# Draw reins, side reins, chambon, de gogue...please help



## Duskylove (Jul 3, 2007)

Ok I am at such a loss. 
I used to work my horse in just a running martingale, but then we moved out of state and switched to a show barn. 
After my first couple lessons my new trainer put my horse in draw reins (the kind that attach to the girth between there legs). After a few lessons with the "between the legs draw reins" she decided that we didn't really need anything that drastic so we switched into draw reins hooked on the breast plate. That was completely fine with me and I think both my horse and I worked pretty well in them, but then I did some research and some people said they like them and think that as long as you have a good trainer showing you how to use them they are great, but alot of other people said that it just puts the horse in a false frame, they don't really use themselves, and strains their necks and backs. So I just went ahead and did what my trainer told me during lessons but would school without them. Well then that trainer decided to get out of horses (longgg story). So I got switched to the "head trainer". Before my first lesson the breastplate I use wasn't in the tack room so I asked what I should do. She went and got me a pair of side reins (the kind that attach to each side of the girth) and told me they are better than draw reins anyway. At first it took some getting used to but then it felt like it was going really well. Then I went and did some research on them and some people said its fine to ride with them and it works well while others said they should only be used when longing, and some said that they should never be used on a horse.
Then recently someone suggested a chambon or de gogue. I don't know much about them at all.
So I don't really know what I should get. I 

I'm sorry if i'm making this really complicated...but to me its a kinda complicated subject (especially since everyone seems to have different and opposite opinions). 
Is there anyway somebody could give me a quick pros and cons list about draw reins/side reins/ chambon/de gogue? If you were in my situation what would you do? Any insight and opinions would be greatly appreciated.
Thanks =].


----------



## Duskylove (Jul 3, 2007)

Anyone?


----------



## JustDressageIt (Oct 4, 2007)

Draw reins are very good. When used correctly (one rein "tightened" at a time, not both) they show your horse's nose to the proper frame, and since it's not really forcing them into the frame, they are more likely to use their backs. 
Side reins kind of force the horse into holding their head a certain way. I still use them though, my mare needs to build up some muscles along her back!!
I have not use d a chambon nor a de gogue, so I'm sorry I can't help you there 

Best of luck!


----------



## NorthernMama (Mar 12, 2008)

I haven't used any of these things. considered it a few times, but always backed out since I'm not too concerned about proper frame or collection, etc. etc. I'm a backyard-rider. However, it all interests me and I read an article in Horse Canada a while back. I have found it -- it's the July/Aug 2007 issue which you probably can't get, right?

Quick quotes:
Chambon: help a horse to develop the muscles of their back and topline. It applies pressure to the poll and mouth of the horse when he raises his head, releasing when the horse stretches long and low, down toward the ground. When a horse is lunged correctly, and the chambon is correctly adjusted, the horse stretches down and raises his back. -- designed to be used only when lungeing and free-schooling. ... the horse must understand the basics of giving to bit pressure before he is required to wear this...
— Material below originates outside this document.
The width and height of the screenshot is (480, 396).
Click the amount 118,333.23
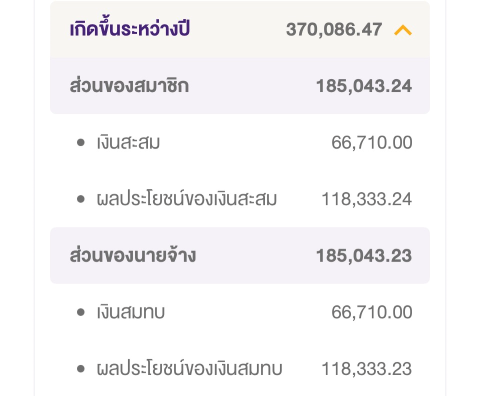(367, 369)
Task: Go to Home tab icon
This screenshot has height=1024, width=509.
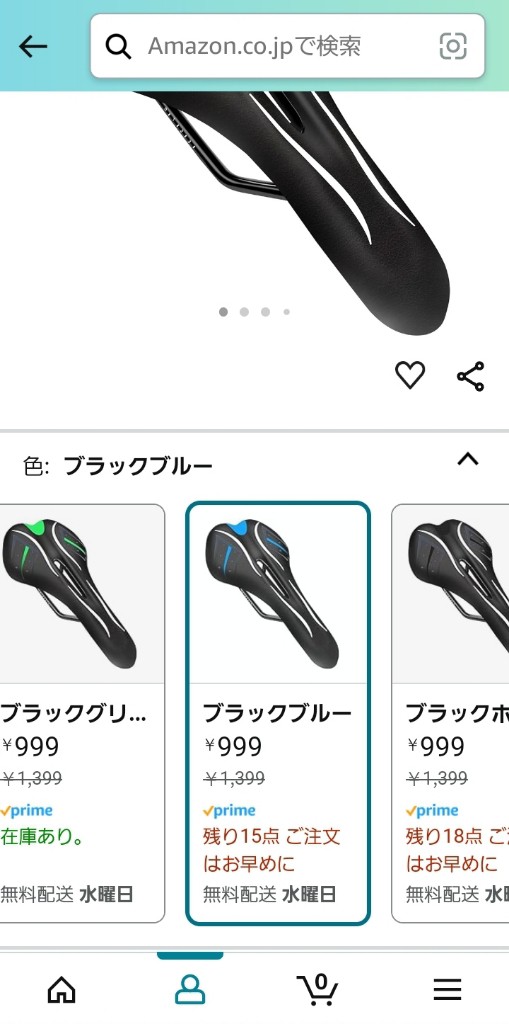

DeGogue... a chambon modified for use while riding. ... if used on a horse who is not actively going froward from the lef, it can exaggerate a tendency to curl up... it's possible to adjust <> extremely short, as a device for rollkur (controversial, sometimes considered abuse)... needs double reins so your seat must be very independent and must have good, skilled hands

Side reins... encourage the horse to stretch forward and down during lungeing... not intended to force the horse's head into position .. need to be adjusted with care... if too short may result in using the wrong muscles

Draw reins... not mentioned in the article

Some comments I found interesting:
"Adjusted loosely, such items MAY be used, on rare occasions, by a top trainer, to help a horse find and understand a different balance that will then be confirmed without the equipment. But most of the time, you are more likely to see these and other pieces of equipment being used to force the horse into a specific, static position to create a particular head-and-neck silhouette."

"Devices are only good if they are educational rather than merely restrictive or forceful.<snip> Does this gadget teach the horse something? Or doe it just force the horse into something, or into (or out of) a particular position? "Does this help to develop the correct muscles <> so he will become more capable.. or does it develop the opposite muscles by creating pain and setting up resistances...

"Any device which appears to provide instant improvement in your horse's way of going is very likely only going to create results that last until you take the gadget off. The true test ... is whether its effects linger long after it has been relegated to the bottom of the tack trunk."

"...always strive towards the purest form of training, which has no shortcuts." (That's my personal fav!)

Hope this helps some...


----------



## Duskylove (Jul 3, 2007)

Thanks alot. That cleared it up a bit.
So I'm kinda thinking about sticking with draw reins or getting a de gogue (I've heard really good things about them). 
With the draw reins, I've heard that it can put the horse in a false frame and strain their backs and stuff? Is that true or only if you use them wrong?


----------



## NorthernMama (Mar 12, 2008)

From my understanding, ANY of these items can cause problems if not used correctly, so I would definitely look for some professional advice from a few different people b4 heading off to buy and then use something. I think they should all come with a bright orange tag that says "USE WITH CAUTION" :lol:


----------



## Duskylove (Jul 3, 2007)

Oh yeah, I always consult my trainer before buying anything and have been using draw reins during lessons for a little while now. I just wanted to ask becasue for some reason they seem to be a VERY controversial object so I wanted some more info. 
Why does everyone seem to think that they are bad? I understand that they can be harmful if you dont know what your doing, but alot of people say that they would never use them no matter what.


----------



## NorthernMama (Mar 12, 2008)

I think some people just don't like "gadgets." My sister for example, won't use one period, just on principle. Others are maybe a bit overconcerned about them not being used properly. Or, people may forget that they are a training AID and not something to be there forever, only as a teaching tool. Some people are too heavy-handed, or not skilled enough (like me  ) 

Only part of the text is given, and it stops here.